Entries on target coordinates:
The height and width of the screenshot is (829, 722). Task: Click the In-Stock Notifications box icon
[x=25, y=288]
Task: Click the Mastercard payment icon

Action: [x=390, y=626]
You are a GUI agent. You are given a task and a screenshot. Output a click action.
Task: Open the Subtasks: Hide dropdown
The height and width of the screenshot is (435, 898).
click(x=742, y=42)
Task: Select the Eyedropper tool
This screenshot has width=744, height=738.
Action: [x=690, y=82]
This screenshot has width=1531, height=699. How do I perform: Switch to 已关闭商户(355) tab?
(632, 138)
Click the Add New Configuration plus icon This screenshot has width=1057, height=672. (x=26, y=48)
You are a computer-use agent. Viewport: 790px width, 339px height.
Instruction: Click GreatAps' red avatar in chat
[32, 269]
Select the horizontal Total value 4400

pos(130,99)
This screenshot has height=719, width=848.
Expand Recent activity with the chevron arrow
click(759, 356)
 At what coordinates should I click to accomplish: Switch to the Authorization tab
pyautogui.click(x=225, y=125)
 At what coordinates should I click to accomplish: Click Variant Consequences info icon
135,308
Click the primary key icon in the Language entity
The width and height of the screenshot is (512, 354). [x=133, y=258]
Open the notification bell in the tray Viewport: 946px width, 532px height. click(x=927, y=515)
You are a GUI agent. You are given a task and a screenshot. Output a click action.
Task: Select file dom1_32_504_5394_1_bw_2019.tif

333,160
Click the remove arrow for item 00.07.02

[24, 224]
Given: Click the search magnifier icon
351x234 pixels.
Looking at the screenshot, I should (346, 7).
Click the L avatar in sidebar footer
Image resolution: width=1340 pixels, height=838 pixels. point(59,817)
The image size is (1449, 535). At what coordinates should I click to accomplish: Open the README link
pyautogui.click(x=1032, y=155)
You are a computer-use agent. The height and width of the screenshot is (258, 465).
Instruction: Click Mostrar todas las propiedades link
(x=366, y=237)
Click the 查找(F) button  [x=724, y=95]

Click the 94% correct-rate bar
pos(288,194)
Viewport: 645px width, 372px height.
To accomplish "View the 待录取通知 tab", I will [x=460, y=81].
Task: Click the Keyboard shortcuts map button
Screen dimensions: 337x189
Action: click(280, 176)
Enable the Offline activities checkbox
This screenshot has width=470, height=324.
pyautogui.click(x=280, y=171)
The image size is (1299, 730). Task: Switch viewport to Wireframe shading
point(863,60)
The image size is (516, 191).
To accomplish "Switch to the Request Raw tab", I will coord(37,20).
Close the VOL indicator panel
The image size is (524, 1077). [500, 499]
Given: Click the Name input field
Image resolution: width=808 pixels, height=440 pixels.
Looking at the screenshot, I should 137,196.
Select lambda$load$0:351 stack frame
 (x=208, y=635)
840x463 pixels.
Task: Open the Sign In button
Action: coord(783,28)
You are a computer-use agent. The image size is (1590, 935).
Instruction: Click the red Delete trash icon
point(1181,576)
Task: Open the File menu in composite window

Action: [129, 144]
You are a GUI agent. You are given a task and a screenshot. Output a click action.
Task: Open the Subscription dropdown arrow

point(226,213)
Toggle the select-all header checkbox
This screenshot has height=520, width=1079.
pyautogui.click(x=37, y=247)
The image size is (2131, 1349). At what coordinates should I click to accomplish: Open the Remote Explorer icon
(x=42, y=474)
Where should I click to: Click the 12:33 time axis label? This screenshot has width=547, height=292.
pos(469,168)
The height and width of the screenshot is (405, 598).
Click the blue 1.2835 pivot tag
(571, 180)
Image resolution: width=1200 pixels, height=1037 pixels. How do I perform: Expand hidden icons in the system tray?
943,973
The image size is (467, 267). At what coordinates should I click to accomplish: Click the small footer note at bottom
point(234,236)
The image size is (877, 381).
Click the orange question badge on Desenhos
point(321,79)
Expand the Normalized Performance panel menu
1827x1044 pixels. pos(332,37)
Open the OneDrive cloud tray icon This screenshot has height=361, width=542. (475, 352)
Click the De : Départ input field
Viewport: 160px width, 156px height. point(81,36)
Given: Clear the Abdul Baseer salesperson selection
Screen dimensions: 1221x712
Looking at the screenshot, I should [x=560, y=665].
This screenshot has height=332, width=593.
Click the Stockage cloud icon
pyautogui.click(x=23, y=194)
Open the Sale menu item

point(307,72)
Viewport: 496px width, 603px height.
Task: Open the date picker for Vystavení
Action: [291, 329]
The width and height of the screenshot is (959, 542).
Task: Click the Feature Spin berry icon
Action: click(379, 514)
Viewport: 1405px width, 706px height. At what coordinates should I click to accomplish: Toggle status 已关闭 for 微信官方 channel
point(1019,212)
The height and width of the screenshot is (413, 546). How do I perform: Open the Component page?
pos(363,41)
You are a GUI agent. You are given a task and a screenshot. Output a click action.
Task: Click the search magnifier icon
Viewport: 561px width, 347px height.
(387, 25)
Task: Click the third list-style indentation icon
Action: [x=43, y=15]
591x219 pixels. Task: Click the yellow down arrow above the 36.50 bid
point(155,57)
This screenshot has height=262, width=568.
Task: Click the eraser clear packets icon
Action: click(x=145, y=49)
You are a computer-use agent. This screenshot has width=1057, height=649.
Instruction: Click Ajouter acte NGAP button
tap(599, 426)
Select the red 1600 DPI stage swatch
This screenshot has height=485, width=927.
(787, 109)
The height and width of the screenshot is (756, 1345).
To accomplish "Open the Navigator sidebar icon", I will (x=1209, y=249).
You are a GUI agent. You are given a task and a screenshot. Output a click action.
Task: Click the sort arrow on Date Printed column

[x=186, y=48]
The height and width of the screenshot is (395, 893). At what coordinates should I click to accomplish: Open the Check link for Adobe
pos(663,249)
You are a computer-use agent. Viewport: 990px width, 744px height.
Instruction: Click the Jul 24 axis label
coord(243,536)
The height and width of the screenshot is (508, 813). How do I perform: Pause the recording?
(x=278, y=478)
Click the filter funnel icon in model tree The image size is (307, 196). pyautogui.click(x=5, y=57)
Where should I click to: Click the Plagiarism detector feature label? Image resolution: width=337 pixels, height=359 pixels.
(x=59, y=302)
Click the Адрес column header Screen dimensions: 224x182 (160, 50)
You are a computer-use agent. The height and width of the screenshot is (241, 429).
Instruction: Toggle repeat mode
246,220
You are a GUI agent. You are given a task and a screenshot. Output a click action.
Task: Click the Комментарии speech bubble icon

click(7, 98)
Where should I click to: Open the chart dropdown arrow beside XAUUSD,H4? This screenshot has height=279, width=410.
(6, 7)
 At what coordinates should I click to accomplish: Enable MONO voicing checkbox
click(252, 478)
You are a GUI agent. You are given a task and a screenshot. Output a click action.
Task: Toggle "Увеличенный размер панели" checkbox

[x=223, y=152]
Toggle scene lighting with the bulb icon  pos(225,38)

→ Given task: Copy everything from the line containing "Click the filter" down to the end of the material, without changing a word.

→ Answer for the task:
Click the filter funnel icon in model tree The image size is (307, 196). pyautogui.click(x=5, y=57)
Where should I click to: Click the Plagiarism detector feature label? Image resolution: width=337 pixels, height=359 pixels.
(x=59, y=302)
Click the Адрес column header Screen dimensions: 224x182 (160, 50)
You are a computer-use agent. The height and width of the screenshot is (241, 429).
Instruction: Toggle repeat mode
246,220
You are a GUI agent. You are given a task and a screenshot. Output a click action.
Task: Click the Комментарии speech bubble icon

click(7, 98)
Where should I click to: Open the chart dropdown arrow beside XAUUSD,H4? This screenshot has height=279, width=410.
(6, 7)
 At what coordinates should I click to accomplish: Enable MONO voicing checkbox
click(252, 478)
You are a GUI agent. You are given a task and a screenshot. Output a click action.
Task: Toggle "Увеличенный размер панели" checkbox

[x=223, y=152]
Toggle scene lighting with the bulb icon  pos(225,38)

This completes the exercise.